There are three options for you to choose from in repaying your mortgage, these are: repayment, interest-only, or a combination of the two.
The most popular option, and the one that is the most widely available is a repayment mortgage. With a repayment mortgage, you’ll make monthly repayments for a pre-arranged period of time until you’ve paid back both the capital and the interest.
This means that your mortgage balance will get progressively smaller, month by month, and provided that you keep up with the repayments, your mortgage will be repaid at the end of the term.
You should bear in mind that when you start your mortgage, the repayments will mainly be coming out of the interest amount, so should you decide move house or repay the mortgage in full in the early years, you’ll find that the amount that you owe will not be too different to the starting figure.
With an interest-only mortgage you will only pay the interest due on the amount you borrowed each month.
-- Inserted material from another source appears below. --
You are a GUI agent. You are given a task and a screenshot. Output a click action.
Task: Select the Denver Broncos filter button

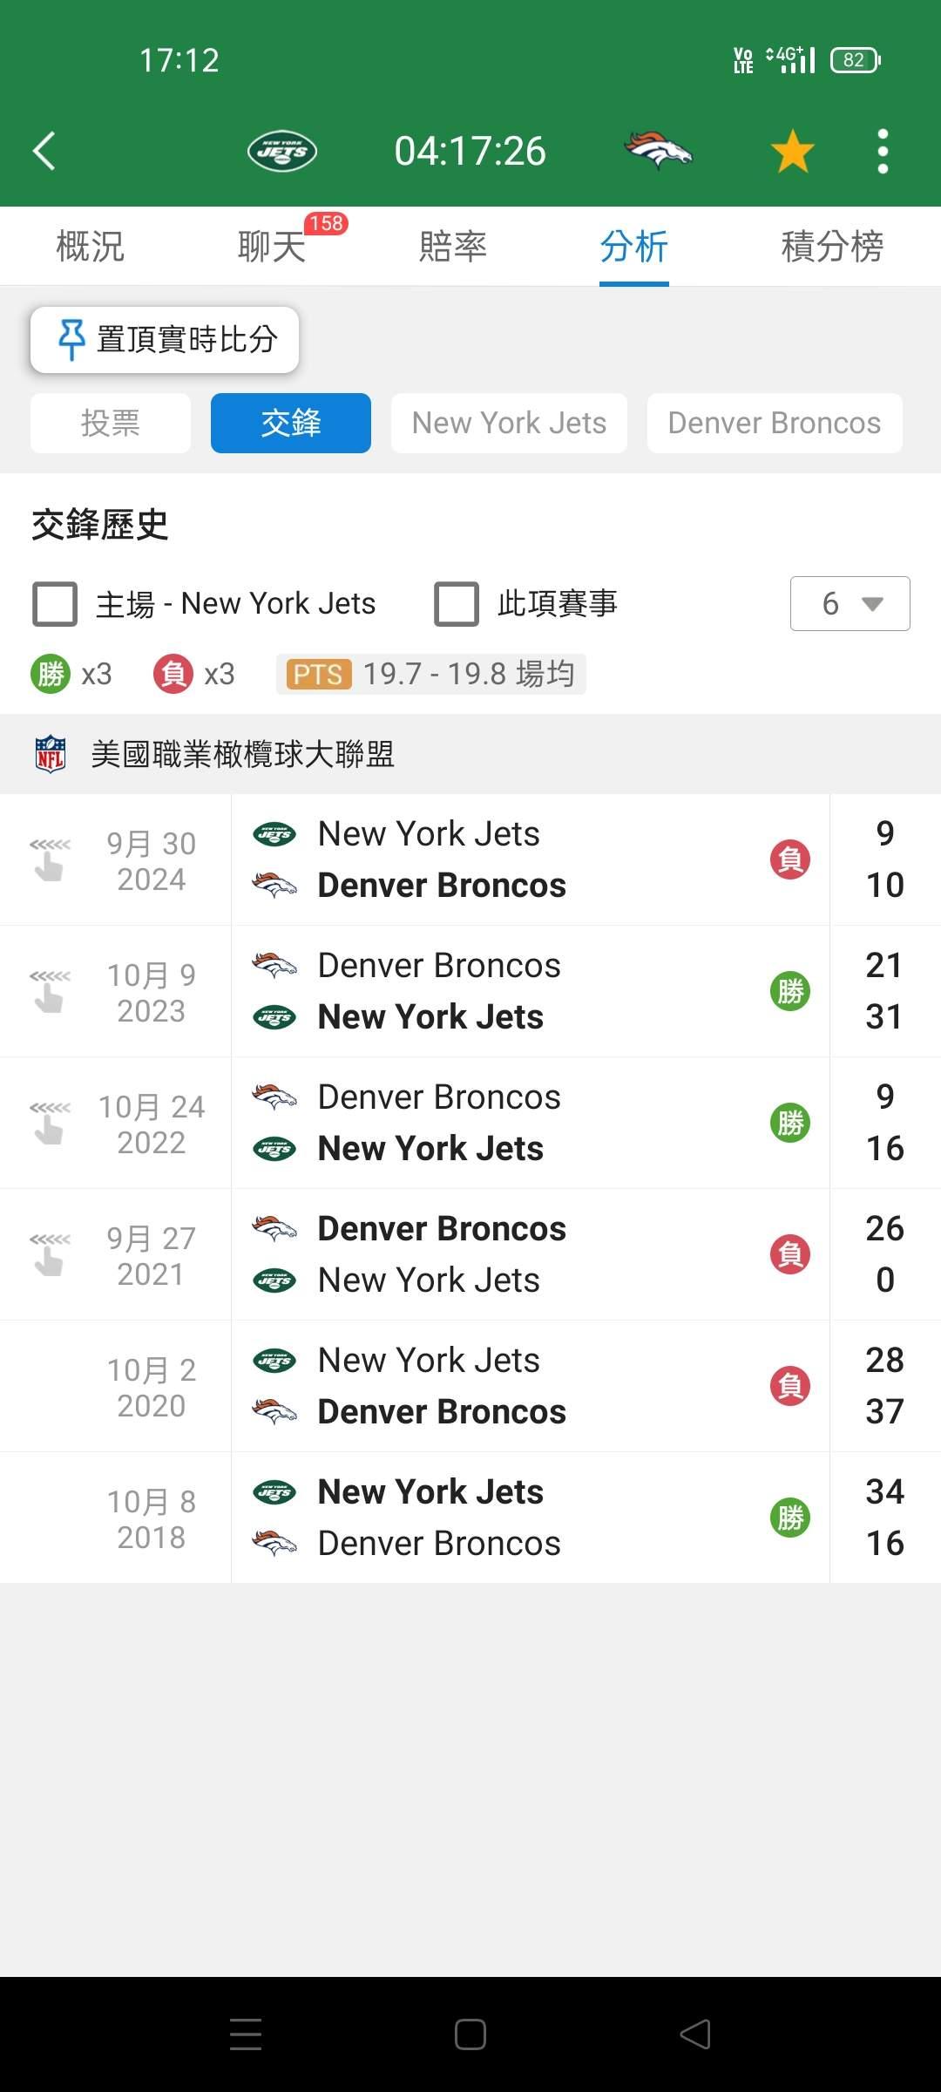pyautogui.click(x=774, y=424)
So, while your monthly payments will be less than they would with a similar repayment mortgage, you will still owe the amount you originally borrowed when you reach the end of the mortgage term.
Lenders will make sure you have a repayment strategy in place, so that you’ll have money to pay off the capital at the end of the mortgage. Different lenders will obviously have different criteria for meeting their strategies, but the repayment plan will often mean paying regularly into savings or investments and could include pensions and other properties.
If you do decide to follow an investment plan, the responsibility to ensure that you can pay what’s owed on the capital at the end of the mortgage falls on you, however your lender will also check on this at least once during the repayment period. If the plan is not on track, then it will be very difficult for you to remortgage or get the loan restructured.
It is fairly common for lenders to request a larger deposit amount if you have an interest-only mortgage. If you have a substantial deposit and are considering an interest-only mortgage you may want to get financial advice to work out the best repayment method.
There are a number of lenders who offer mortgages on a part-repayment and part-interest-only basis. This option means that at the end of the term some of the mortgage capital will still be owed and will need to be repaid.